Bush, and it would appear Britain, are working behind the scenes to ensure that this election changes nothing which would harm our interests, not the interests of the people of Pakistan.

But many Pakistanis are angry at what they see as American meddling, even among pro-western parties.

"The US has to understand that the parties now elected to parliament are not stooges of Musharraf. They are genuinely elected people," said Senator Enver Baig, of Bhutto's PPP.

The truth of this statement has apparently filtered through to Musharraf, who is said to be brooding in Army House, recently renamed Presidential Lodge after he was forced to stand down from the army.

"He's been sulking," said a senior party official. "He's retreated into a mental bunker, which is not healthy. He thinks everyone is out to get him and only listens to a small circle. It's a dangerous mindset to be in at this point in time. He could decide to hit back."

Musharraf is one of the few world leaders who threw his hat into the ring with George Bush, though to be fair, Musharraf had slightly less choice than the others. When Colin Powell contacted Pakistan shortly after 9-11 the message he had for Musharraf was stark.
The phone call from the US's then secretary of state Colin Powell that woke Musharraf with the news of the attacks in Washington and New York offered him a straight choice: Washington or the Taliban. For Musharraf, it was more than an easy decision - it was a godsend. Since his dismissal of an elected government in October 1999, the military ruler had become a pariah in the west, and the 9/11 attacks were a quick route to recover lost (or never gained) legitimacy, as well as a vanguard role in the unfolding war.
At the time, it must have seemed like a heaven sent opportunity for Musharraf.
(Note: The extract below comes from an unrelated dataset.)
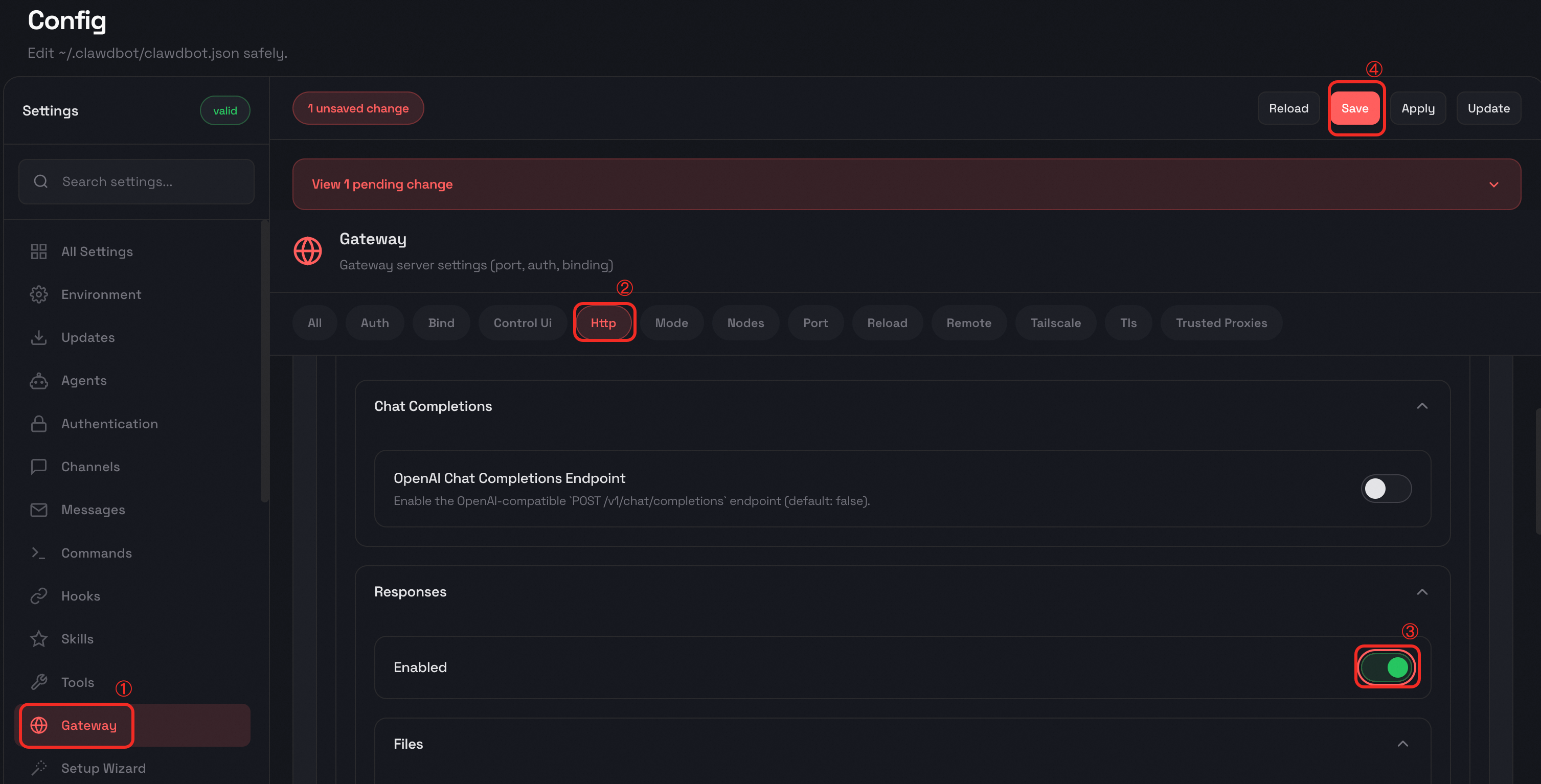Screen dimensions: 1541x784
Task: Enable OpenAI Chat Completions Endpoint toggle
Action: coord(1386,488)
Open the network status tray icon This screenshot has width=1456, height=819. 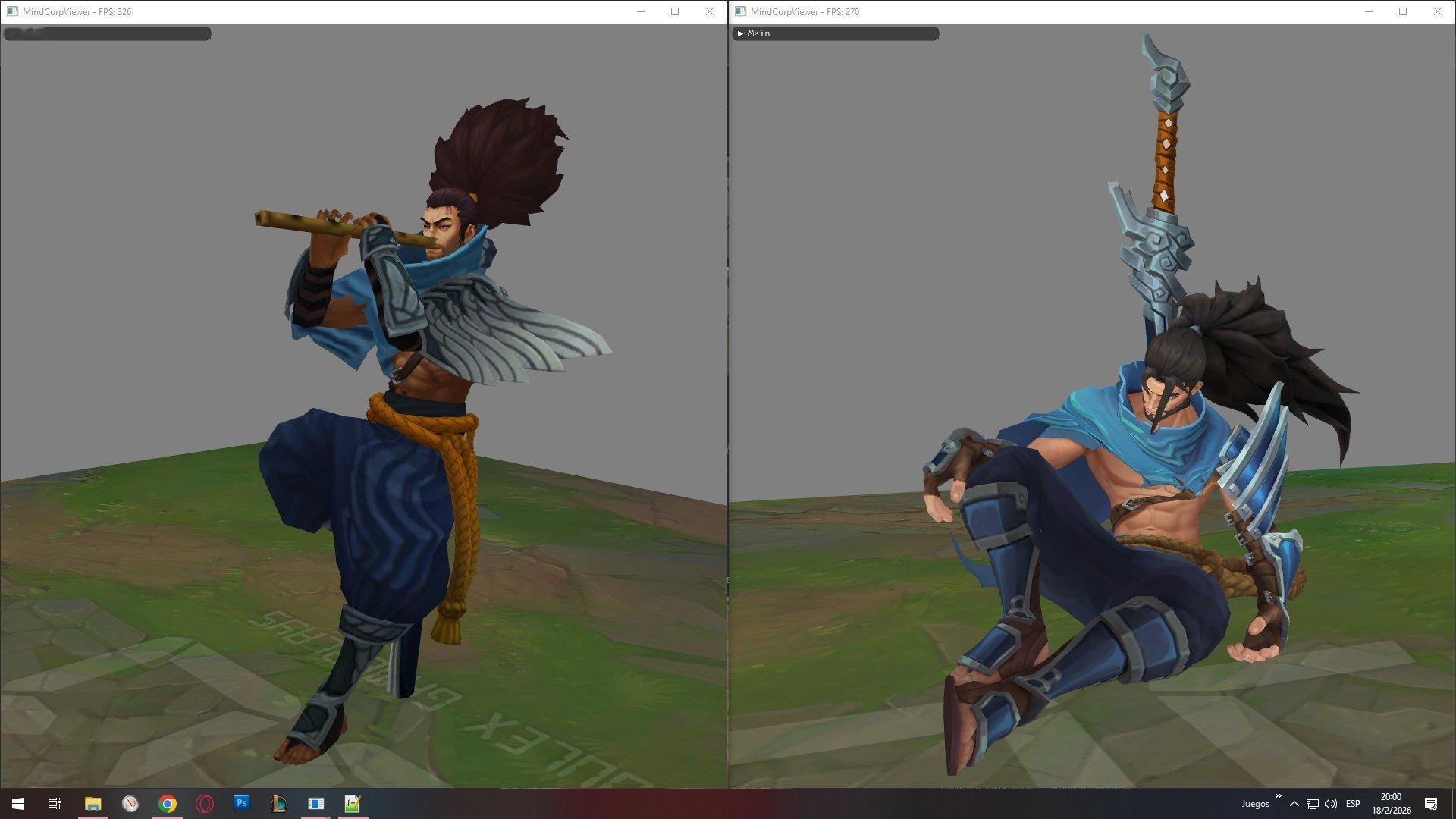pyautogui.click(x=1313, y=804)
But, like Blair, Berlusconi and Aznar; Musharraf has come to pay a very high price for aligning himself to the war on terror, especially amongst his own electorate.

So now he sits, alone and brooding, Bush's last standing ally in the war on a noun, as democratic forces swirl around him and attempt to unseat him, while Bush - the very man who claimed his presidency was dedicated to spreading democracy around the world - clings to the hope that he can retain Musharraf and ignore the people of Pakistan's democratic decision.